Dialogue avec les églises, les associations ou communautés religieuses, les organisations philosophiques et non confessionnelles 

Nombreuses sont les églises, les religions et les organisations philosophiques qui, au sein de l'Europe multiple d’aujourd’hui, apportent beaucoup à la société. Les institutions de l’Union européenne se sont engagées à établir un dialogue ouvert avec ces organisations religieuses et non confessionnelles, et le Parlement européen coopère activement avec elles sur certains dossiers touchant aux politiques de l’Union.

Contexte

L’article 17 du traité sur le fonctionnement de l’Union européenne (traité FUE), introduit par le traité de Lisbonne, offre une base juridique inédite pour un dialogue régulier, ouvert et transparent entre les institutions de l’Union européenne, d’une part, et les églises, les associations religieuses et les organisations philosophiques ou non confessionnelles, d’autre part. Cet article est libellé comme suit:

  1. "L’Union respecte et ne préjuge pas du statut dont bénéficient, en vertu du droit national, les églises et les associations ou communautés religieuses dans les États membres.
  2. L’Union respecte également le statut dont bénéficient, en vertu du droit national, les organisations philosophiques et non confessionnelles.
  3. Reconnaissant leur identité et leur contribution spécifique, l’Union maintient un dialogue ouvert, transparent et régulier avec ces églises et organisations."
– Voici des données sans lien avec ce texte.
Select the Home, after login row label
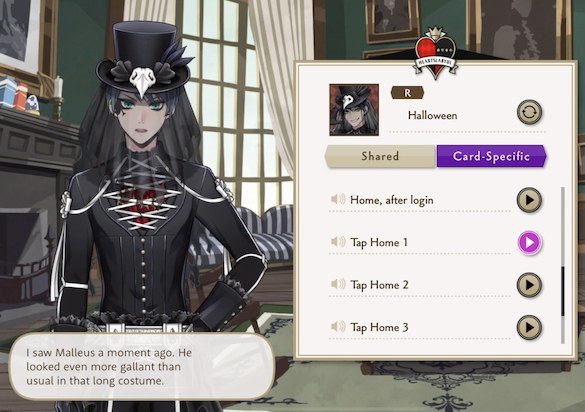This screenshot has height=412, width=585. tap(392, 200)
Si les deux premiers paragraphes de cet article assurent la garantie du statut spécial reconnu par le droit national aux églises et aux associations ou communautés religieuses, ainsi qu’aux organisations philosophiques et non confessionnelles bénéficiant d’un statut comparable, le paragraphe 3 invite les institutions de l’Union à maintenir un dialogue ouvert, transparent et régulier avec ces églises et organisations.
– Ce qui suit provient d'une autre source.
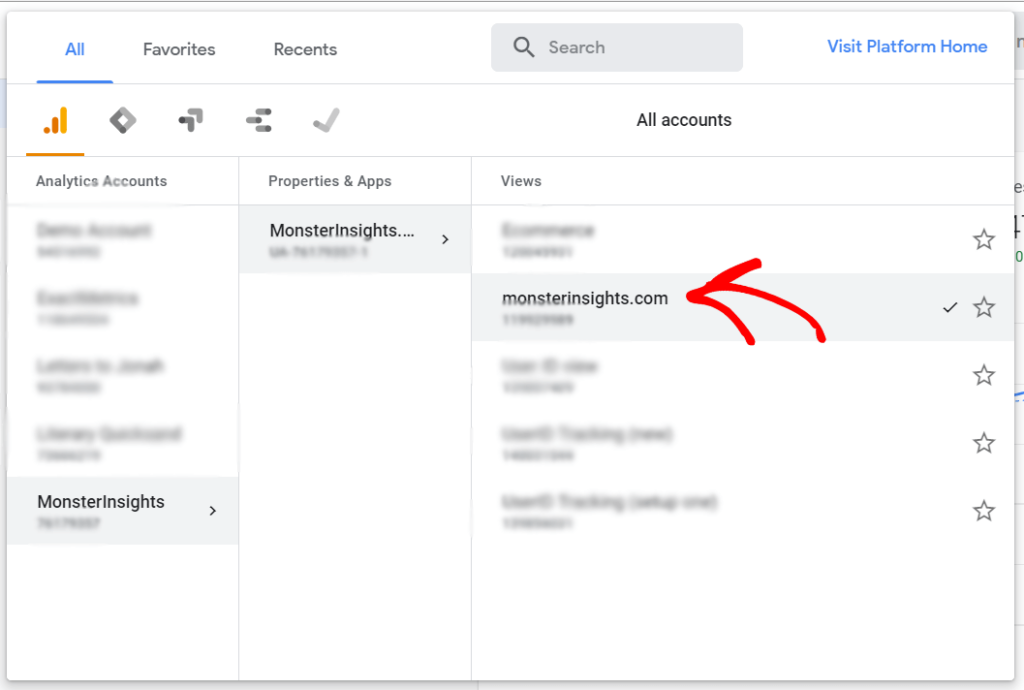Select the All tab
This screenshot has height=690, width=1024.
coord(74,48)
Après la désignation de Mairead McGuinness en tant que commissaire européenne, David Maria Sassoli a confié à Roberta Metsola, vice-présidente, la responsabilité de la mise en œuvre du dialogue au titre de l’article 17. La vice-présidente est soutenue dans sa tâche par le secrétariat du Bureau et d’autres services concernés du Parlement. Le Parlement accueille chaque année plusieurs conférences de haut niveau, ouvertes à tous les partenaires de ce dialogue, sur des sujets pertinents d'actualité liés au travail et aux débats parlementaires en cours.

«Le dialogue du Parlement européen avec les églises et les organisations philosophiques est d’une grande importance si l’on veut que le Parlement reste proche des citoyens qui nous ont élus. C’est donc un grand honneur pour moi que le président du Parlement, David Sassoli, m’ait confié la responsabilité de ce dialogue.

Pour que le projet européen réponde aux défis à venir, il doit rester fermement ancré dans la réalité, de manière à aider les citoyens au quotidien. Les églises et organisations religieuses et philosophiques de toute l’Europe font partie intégrante de la réalité quotidienne de nombreux citoyens, du tissu même de nos communautés dans l’ensemble des villes, villages, bourgs et campagnes de nos 27 États membres.

Le dialogue de l’Union avec elles a été tout à fait consciemment inscrit dans le traité de Lisbonne, à l’article 17. L’Union envoie là un message clair, à savoir qu’elle est beaucoup plus qu’une organisation économique; elle est, au cœur, une organisation soucieuse des personnes, de la dignité humaine et du bien commun. Dans un monde où toutes les questions sociales et politiques semblent devenir de plus en plus techniques, nous ne devons pas oublier les valeurs et l’esprit qui sont les nôtres.

Pour préserver cet esprit, le dialogue avec les organisations religieuses et philosophiques est essentiel. C’est pourquoi je suis convaincue que nous pouvons contribuer ensemble au débat ancré dans les valeurs et portant sur les politiques européennes.»